- [Exercise]
Find and copy every line in the records that includes the string "height".

Entries taken from a collection:
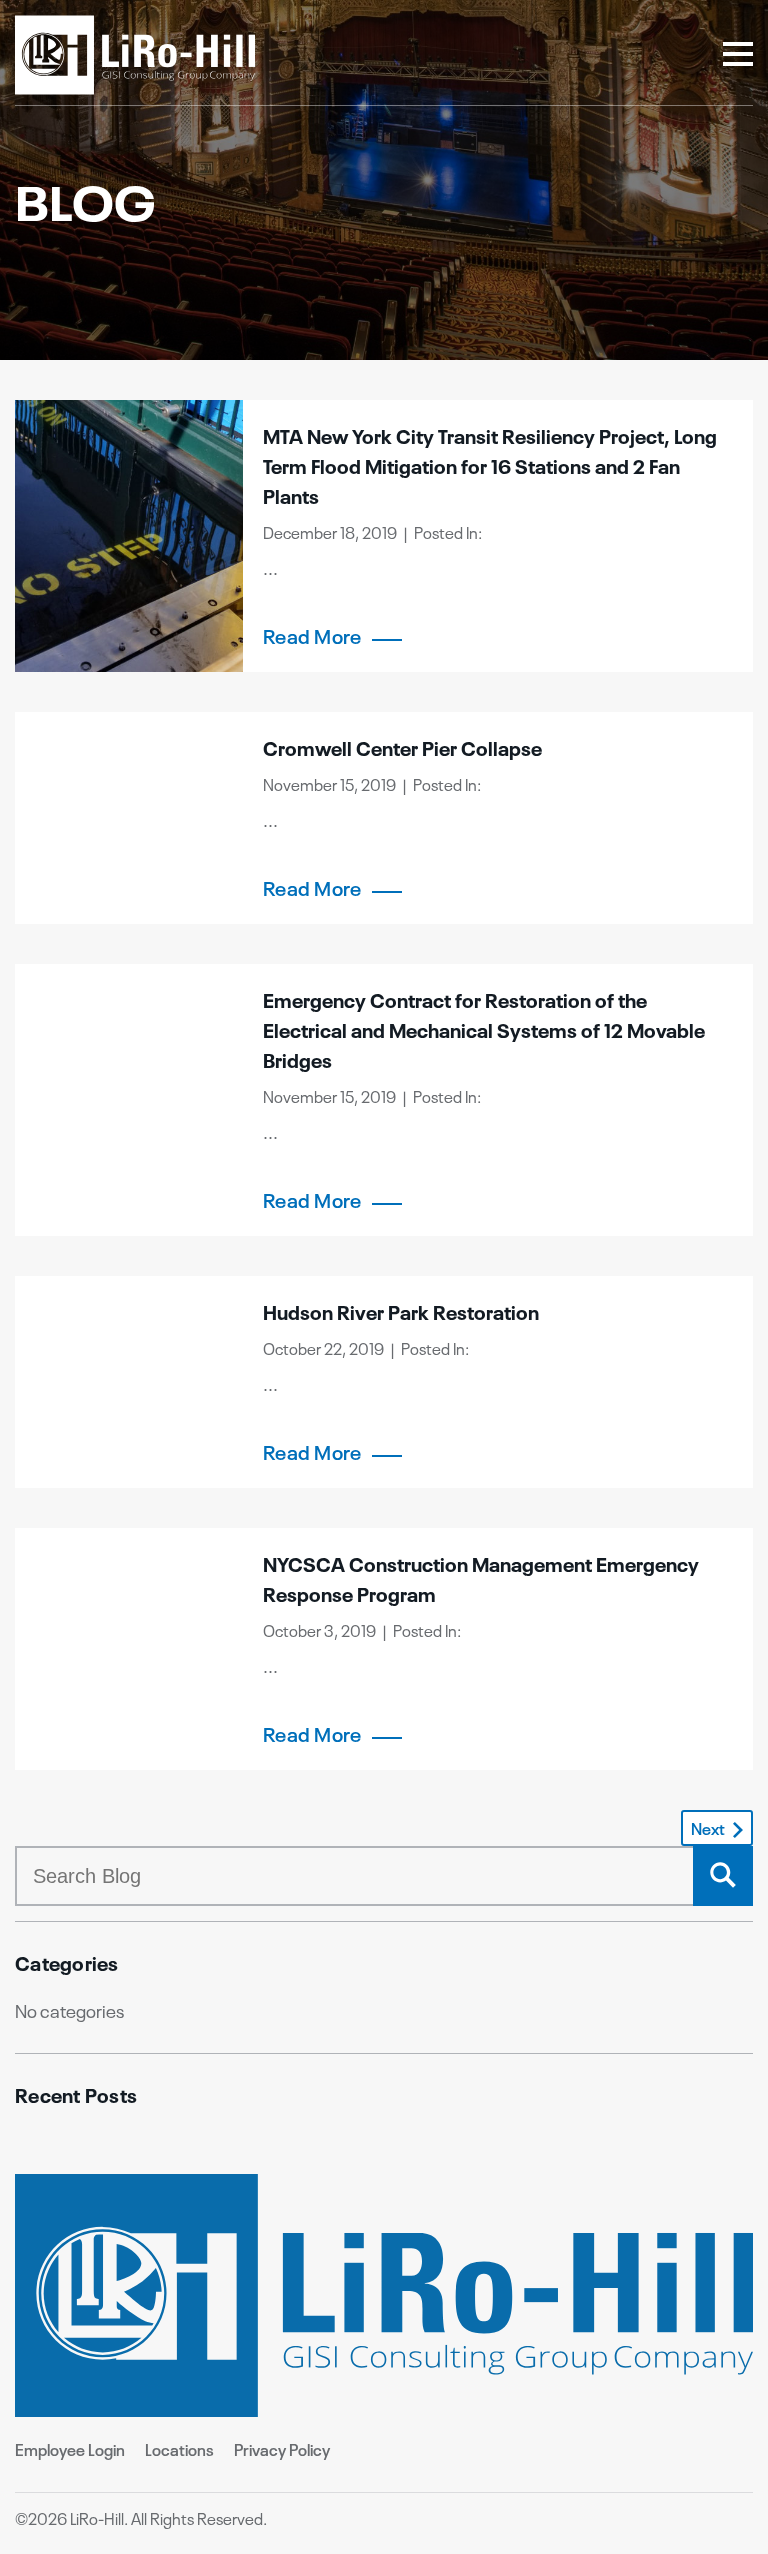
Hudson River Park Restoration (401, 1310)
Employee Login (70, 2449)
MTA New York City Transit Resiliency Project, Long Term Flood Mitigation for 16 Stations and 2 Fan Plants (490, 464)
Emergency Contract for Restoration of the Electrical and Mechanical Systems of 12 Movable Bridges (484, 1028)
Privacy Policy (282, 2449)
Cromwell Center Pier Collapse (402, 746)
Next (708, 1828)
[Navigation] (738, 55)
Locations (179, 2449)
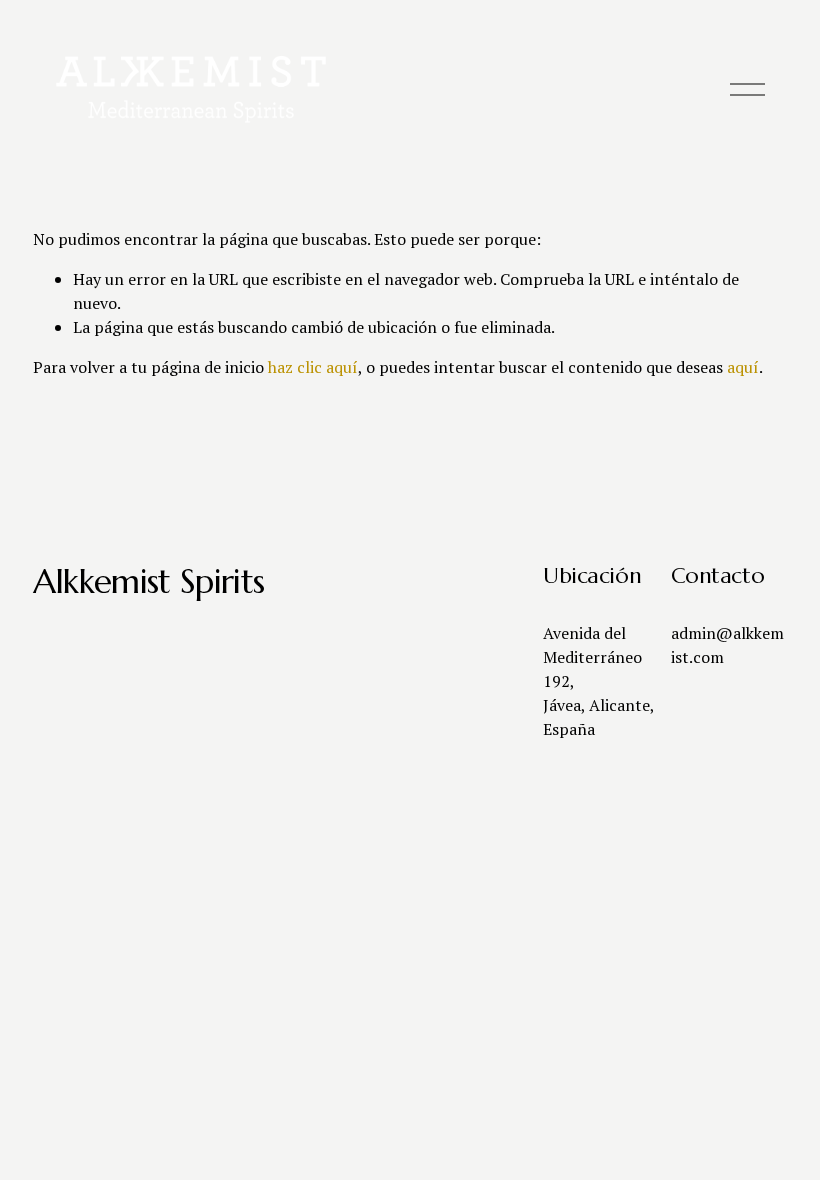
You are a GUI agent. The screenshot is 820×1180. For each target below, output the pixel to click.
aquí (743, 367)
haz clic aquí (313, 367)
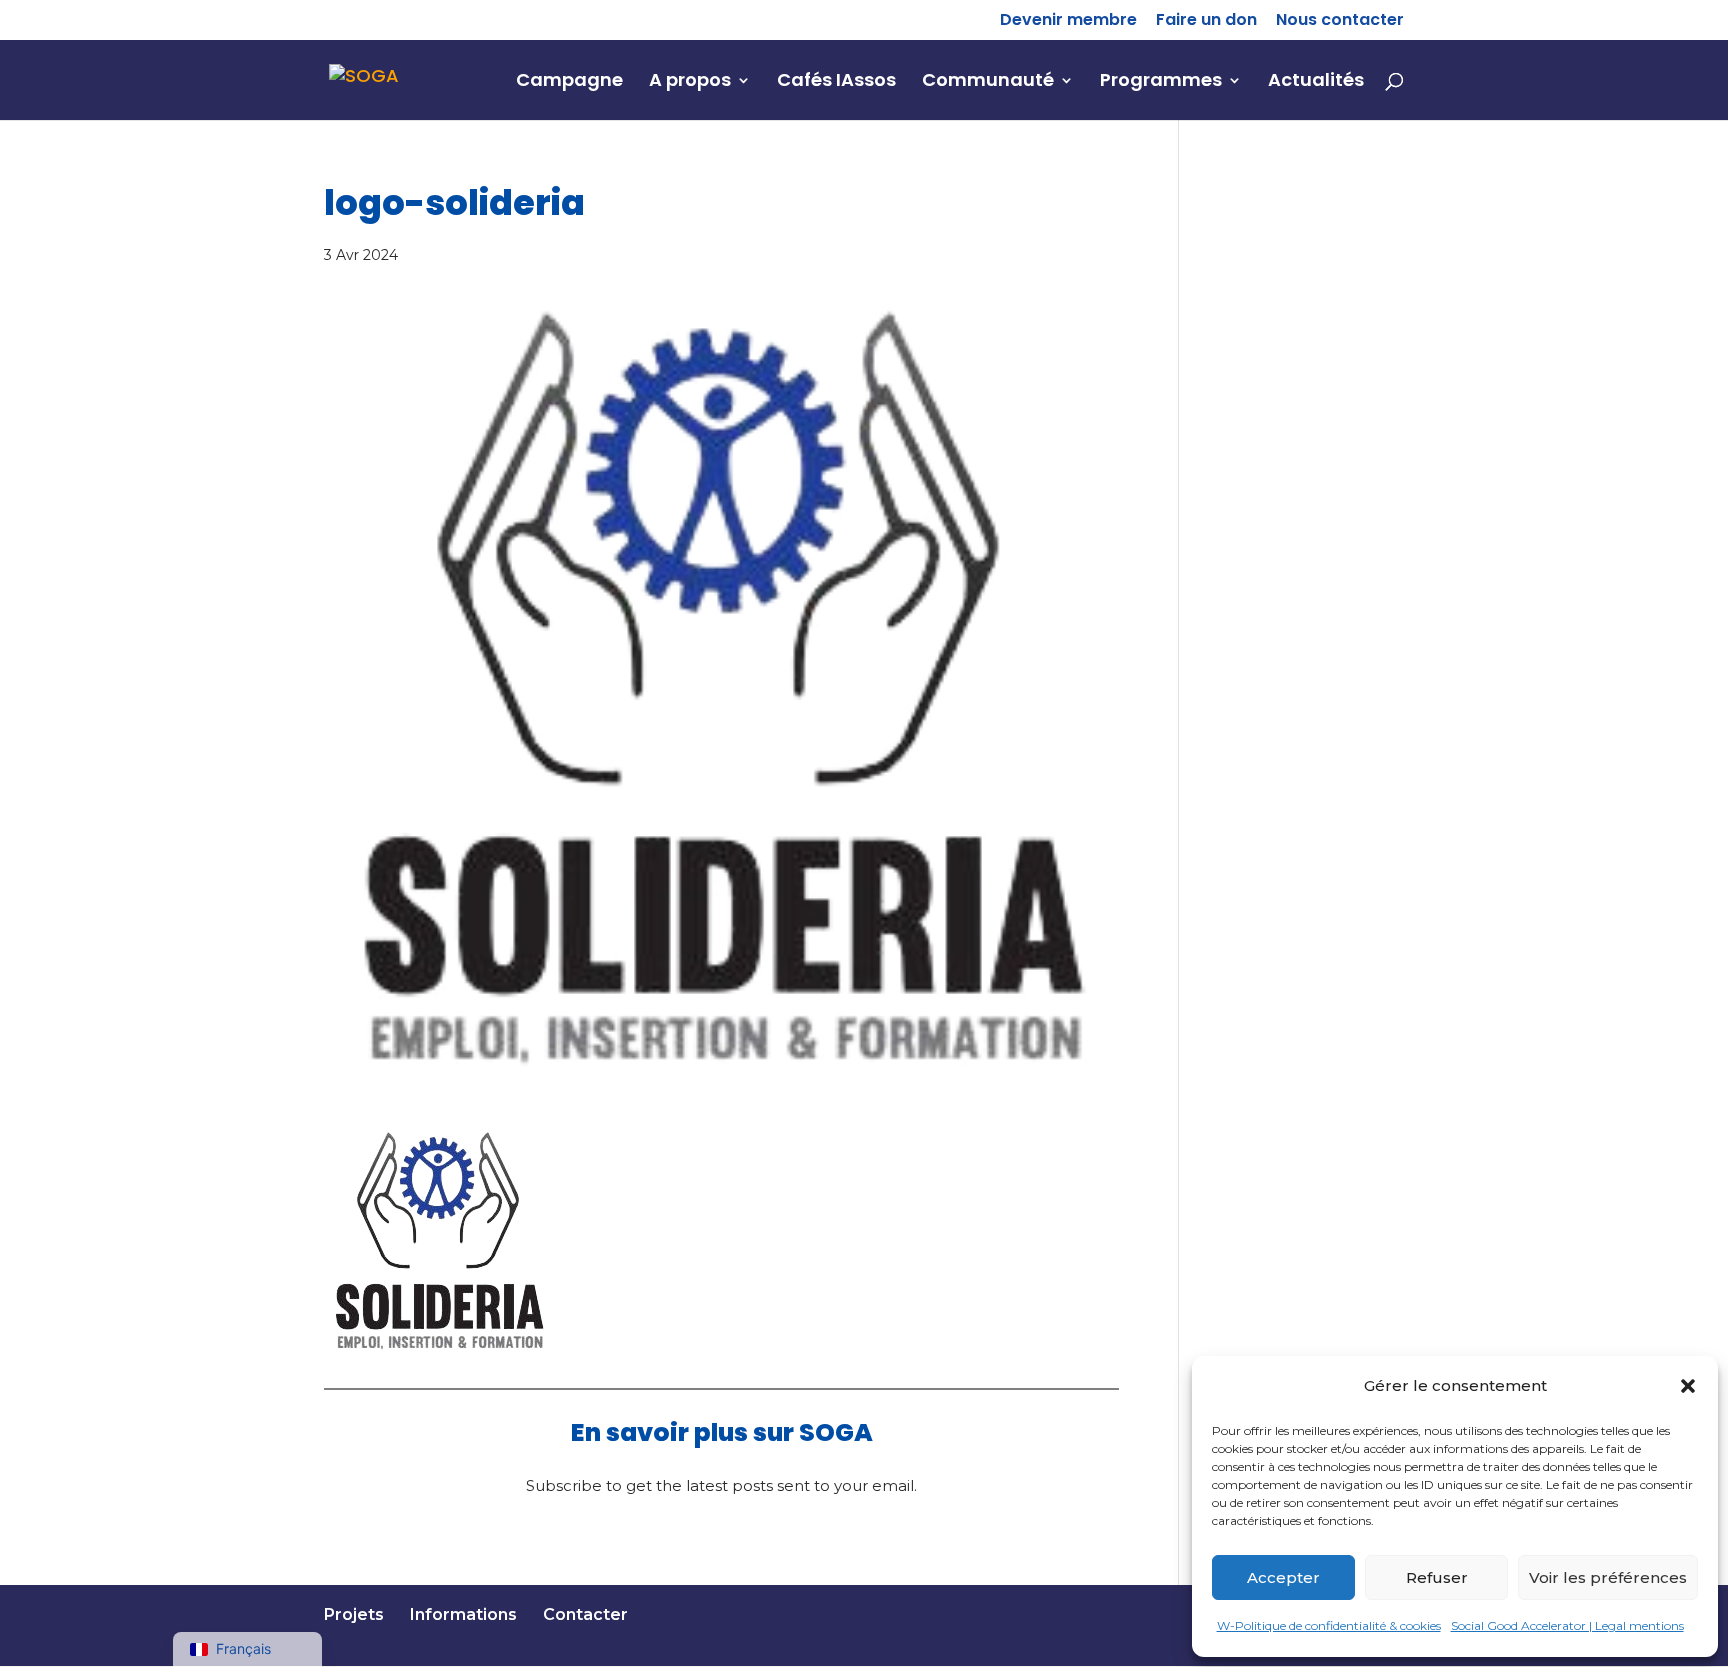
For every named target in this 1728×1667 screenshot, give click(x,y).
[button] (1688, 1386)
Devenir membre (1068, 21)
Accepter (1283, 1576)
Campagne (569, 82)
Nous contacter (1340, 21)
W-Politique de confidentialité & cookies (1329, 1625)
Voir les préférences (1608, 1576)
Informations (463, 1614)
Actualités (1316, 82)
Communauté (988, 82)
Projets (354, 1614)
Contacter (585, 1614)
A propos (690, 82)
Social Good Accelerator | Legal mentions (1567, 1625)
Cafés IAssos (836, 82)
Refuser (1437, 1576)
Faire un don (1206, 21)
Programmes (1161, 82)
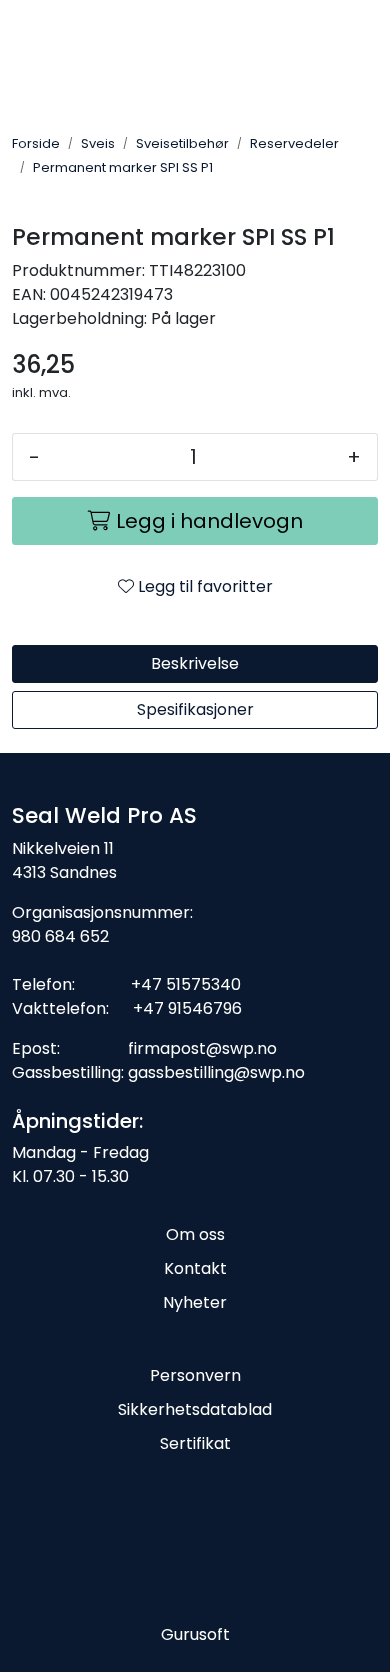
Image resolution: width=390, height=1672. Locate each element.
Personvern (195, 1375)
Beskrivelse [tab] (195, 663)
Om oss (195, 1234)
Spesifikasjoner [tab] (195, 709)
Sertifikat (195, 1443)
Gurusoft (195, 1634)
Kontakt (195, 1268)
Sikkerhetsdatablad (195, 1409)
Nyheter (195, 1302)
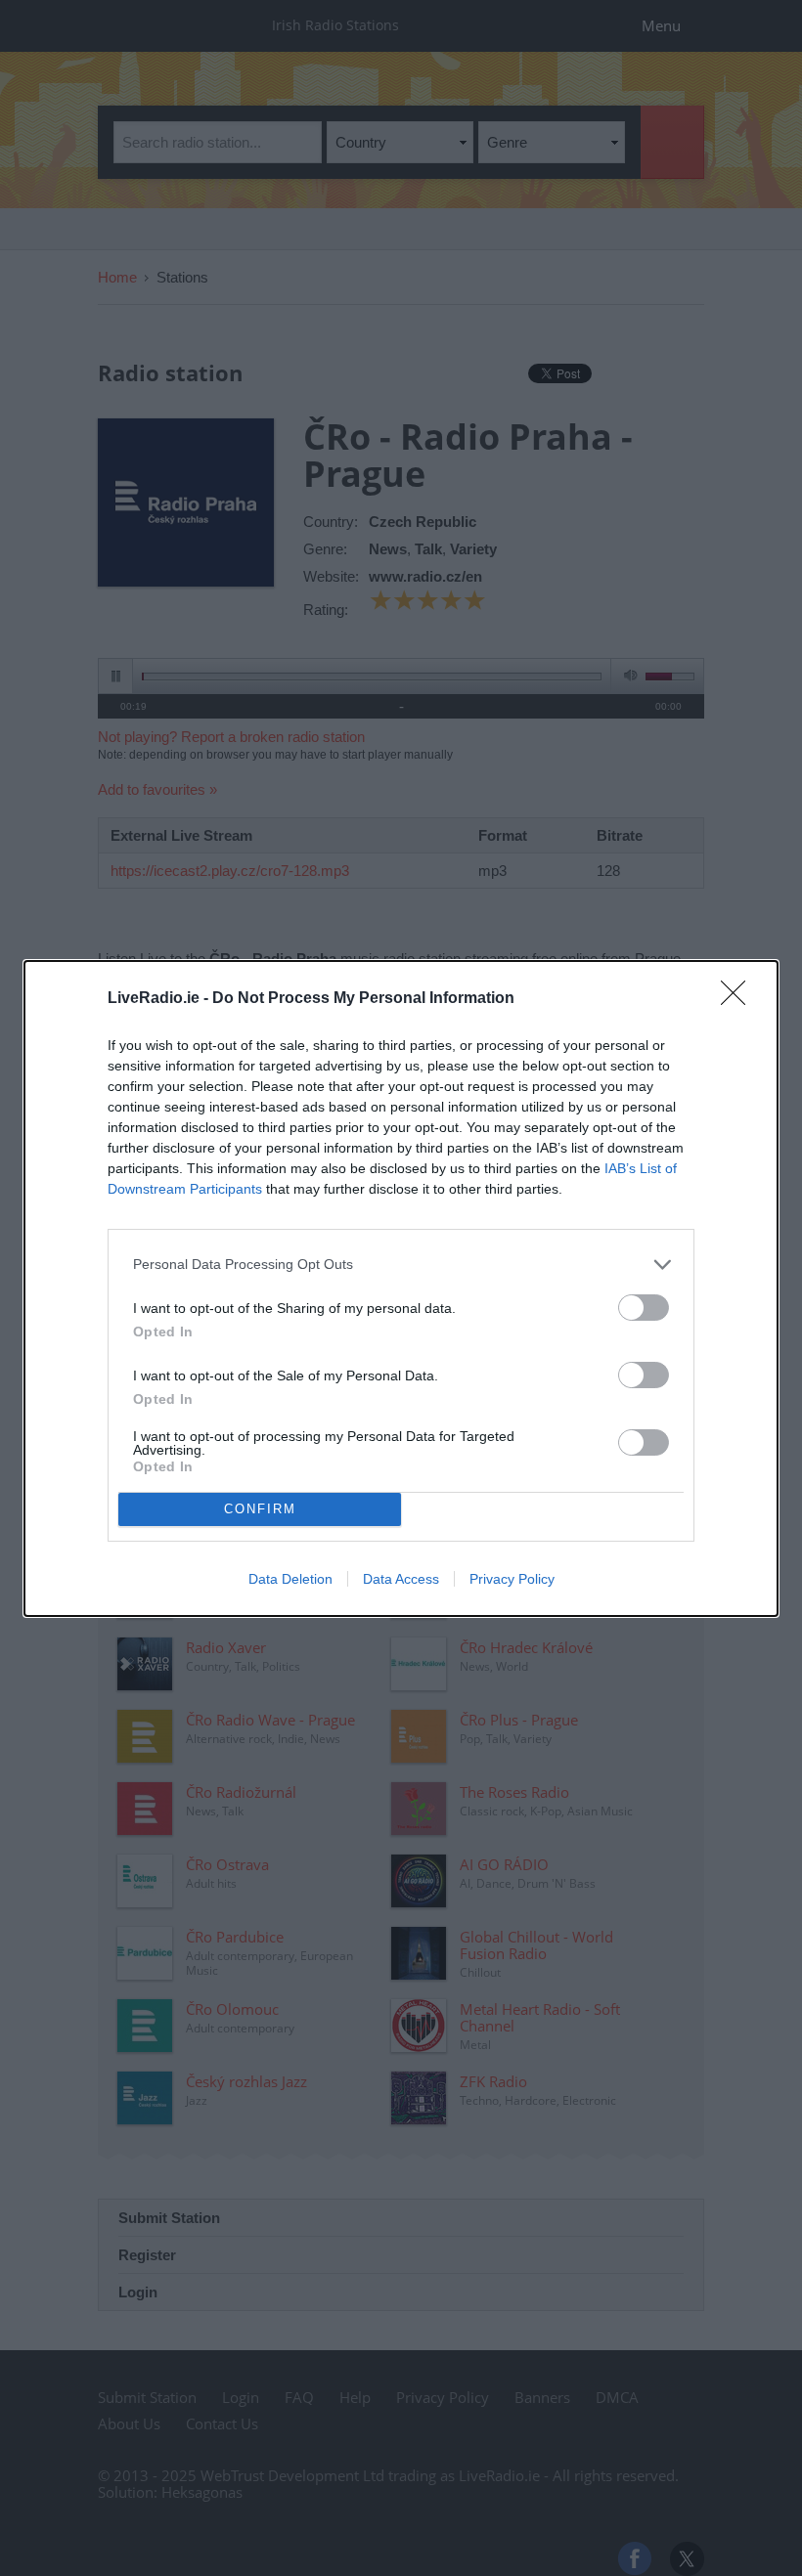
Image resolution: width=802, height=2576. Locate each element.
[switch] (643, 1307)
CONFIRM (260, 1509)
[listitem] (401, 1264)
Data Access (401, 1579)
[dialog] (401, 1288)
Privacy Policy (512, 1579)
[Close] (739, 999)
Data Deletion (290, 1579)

- [Answer box]
Image resolution: width=390, height=1672. Locate each element.
Image resolution: width=802, height=2576. Locate each element.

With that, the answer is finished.